**Directions for this task**. Write what comes next in the pmlbr package documentation, picking up right after its last line.
Start of Document passage
Package 'pmlbr'

Title: Interface to the Penn Machine Learning Benchmarks Data Repository
Description: Check available classification and regression data sets from the PMLB repository and download them. The PMLB repository (<https://github.com/EpistasisLab/pmlbr>) contains a curated collection of data sets for evaluating and comparing machine learning algorithms. These data sets cover a range of applications, and include binary/multi-class classification problems and regression problems, as well as combinations of categorical, ordinal, and continuous features. There are currently over 150 datasets included in the PMLB repository.
Authors: Trang Le [aut, cre] (https://trang.page/), makeyourownmaker [aut] (https://github.com/makeyourownmaker), Jason Moore [aut] (http://www.epistasisblog.org/), University of Pennsylvania [cph]
Maintainer: Trang Le <[email protected]>
License: GPL-2 | file LICENSE
Version: 0.2.2
Built: 2024-11-04 14:59:22 UTC
Source: https://github.com/epistasislab/pmlbr

Help Index


Names of available classification datasets

Description

A list of the names of available classification datasets

Usage

classification_dataset_names

Format

An object of class character of length 162.

Source

https://github.com/EpistasisLab/pmlb


Computes imbalance value for a given dataset.

Description

Computes imbalance value for a given dataset.

Usage

compute_imbalance(target_col)

Arguments

target_col

Factor or character vector of target column.
End of Document passage
Start of Entries
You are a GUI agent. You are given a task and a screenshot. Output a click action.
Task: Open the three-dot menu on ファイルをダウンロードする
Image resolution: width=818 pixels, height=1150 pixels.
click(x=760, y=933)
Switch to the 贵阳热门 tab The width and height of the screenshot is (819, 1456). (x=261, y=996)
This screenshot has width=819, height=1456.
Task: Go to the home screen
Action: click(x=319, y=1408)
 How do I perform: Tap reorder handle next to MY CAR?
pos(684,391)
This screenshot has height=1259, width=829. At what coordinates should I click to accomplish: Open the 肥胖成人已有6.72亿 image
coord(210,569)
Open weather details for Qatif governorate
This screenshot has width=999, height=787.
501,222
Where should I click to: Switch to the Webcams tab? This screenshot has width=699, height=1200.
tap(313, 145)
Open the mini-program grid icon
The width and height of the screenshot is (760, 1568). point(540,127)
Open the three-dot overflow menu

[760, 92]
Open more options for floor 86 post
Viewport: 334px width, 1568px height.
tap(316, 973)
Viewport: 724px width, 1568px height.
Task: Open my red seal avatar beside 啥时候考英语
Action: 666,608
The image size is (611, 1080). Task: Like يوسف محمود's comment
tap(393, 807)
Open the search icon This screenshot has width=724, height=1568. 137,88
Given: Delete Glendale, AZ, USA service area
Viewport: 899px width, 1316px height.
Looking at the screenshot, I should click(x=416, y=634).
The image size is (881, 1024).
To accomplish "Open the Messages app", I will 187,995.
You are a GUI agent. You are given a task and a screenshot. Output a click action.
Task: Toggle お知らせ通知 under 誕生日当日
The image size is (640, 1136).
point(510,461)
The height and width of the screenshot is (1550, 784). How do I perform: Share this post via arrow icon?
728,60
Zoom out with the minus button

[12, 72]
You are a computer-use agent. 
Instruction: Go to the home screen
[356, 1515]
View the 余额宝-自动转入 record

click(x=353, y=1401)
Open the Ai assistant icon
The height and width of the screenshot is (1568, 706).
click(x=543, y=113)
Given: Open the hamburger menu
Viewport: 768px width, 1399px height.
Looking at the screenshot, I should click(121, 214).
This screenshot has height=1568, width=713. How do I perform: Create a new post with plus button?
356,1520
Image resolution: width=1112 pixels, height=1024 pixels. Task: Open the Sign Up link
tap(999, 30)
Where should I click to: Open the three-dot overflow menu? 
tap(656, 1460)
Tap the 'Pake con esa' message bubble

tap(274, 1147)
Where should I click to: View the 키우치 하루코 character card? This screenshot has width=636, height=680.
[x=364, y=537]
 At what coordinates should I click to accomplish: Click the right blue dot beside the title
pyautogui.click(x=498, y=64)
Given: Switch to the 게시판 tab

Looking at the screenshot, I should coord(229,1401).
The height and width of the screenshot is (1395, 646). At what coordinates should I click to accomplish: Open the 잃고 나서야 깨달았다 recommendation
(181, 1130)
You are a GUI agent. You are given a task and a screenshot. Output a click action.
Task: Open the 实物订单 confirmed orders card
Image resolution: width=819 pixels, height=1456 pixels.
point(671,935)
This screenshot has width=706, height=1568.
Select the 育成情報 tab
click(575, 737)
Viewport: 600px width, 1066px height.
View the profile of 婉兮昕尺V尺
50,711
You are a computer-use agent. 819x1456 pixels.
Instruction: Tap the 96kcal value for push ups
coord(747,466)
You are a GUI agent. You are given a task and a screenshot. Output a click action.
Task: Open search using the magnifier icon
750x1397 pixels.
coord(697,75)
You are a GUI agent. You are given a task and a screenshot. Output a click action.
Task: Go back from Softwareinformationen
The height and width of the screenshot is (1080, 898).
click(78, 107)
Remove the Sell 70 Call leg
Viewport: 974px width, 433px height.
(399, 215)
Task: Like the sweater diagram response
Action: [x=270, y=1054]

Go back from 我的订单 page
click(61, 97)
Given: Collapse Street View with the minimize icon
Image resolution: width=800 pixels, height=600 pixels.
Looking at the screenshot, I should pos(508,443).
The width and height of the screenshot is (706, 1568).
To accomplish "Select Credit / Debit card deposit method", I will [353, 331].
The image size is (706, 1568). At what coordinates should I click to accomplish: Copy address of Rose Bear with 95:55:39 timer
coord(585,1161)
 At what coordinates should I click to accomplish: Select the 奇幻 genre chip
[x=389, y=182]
End of Entries
**Answer**.
Value

A value of imbalance metric, where zero means that the dataset is perfectly balanced and the higher the value, the more imbalanced the dataset.


Names of all available datasets

Description

A list of the names of available datasets

Usage

dataset_names

Format

An object of class character of length 284.

Source

https://github.com/EpistasisLab/pmlb


fetch_data function

Description

Download a data set from the PMLB repository, (optionally) store it locally, and return the data set. You must be connected to the internet if you are fetching a data set that is not cached locally.

Usage

fetch_data(
  dataset_name,
  return_X_y = FALSE,
  local_cache_dir = NA,
  dropna = TRUE
)

Arguments

dataset_name

The name of the data set to load from PMLB

return_X_y

Boolean. Whether to return the data with the features and labels stored in separate data structures or a single structure (can be TRUE or FALSE, defaults to FALSE)

local_cache_dir

The directory on your local machine to store the data files in (defaults to NA, indicating cache will not be used)

dropna

Boolean. Whether rows with NAs should be automatically dropped. Default to TRUE.

See Also

summary_stats.

Examples

# Features and labels in single data frame
penguins <- fetch_data("penguins")
head(penguins)

# Features and labels stored in separate data structures
penguins <- fetch_data("penguins", return_X_y = TRUE)
penguins$x # data frame
penguins$y # vector

Get type/class of given vector.

Description

Get type/class of given vector.

Usage

get_type(x, include_binary = FALSE)

Arguments

x

Input vector.

include_binary

Boolean. Whether binary should be counted separately from categorical.

Value

Type/class of 'x'.


Download a File Gracefully with Retry Mechanism

Description

Attempts to download a file from a specified URL, retrying a set number of times if the download fails. This function meets CRAN's requirement for gracefully handling the use of internet resources by catching errors and returning a warning message if the download ultimately fails.

Usage

graceful_download(url, destfile, retries = 3)

Arguments

url

Character. The URL of the file to download.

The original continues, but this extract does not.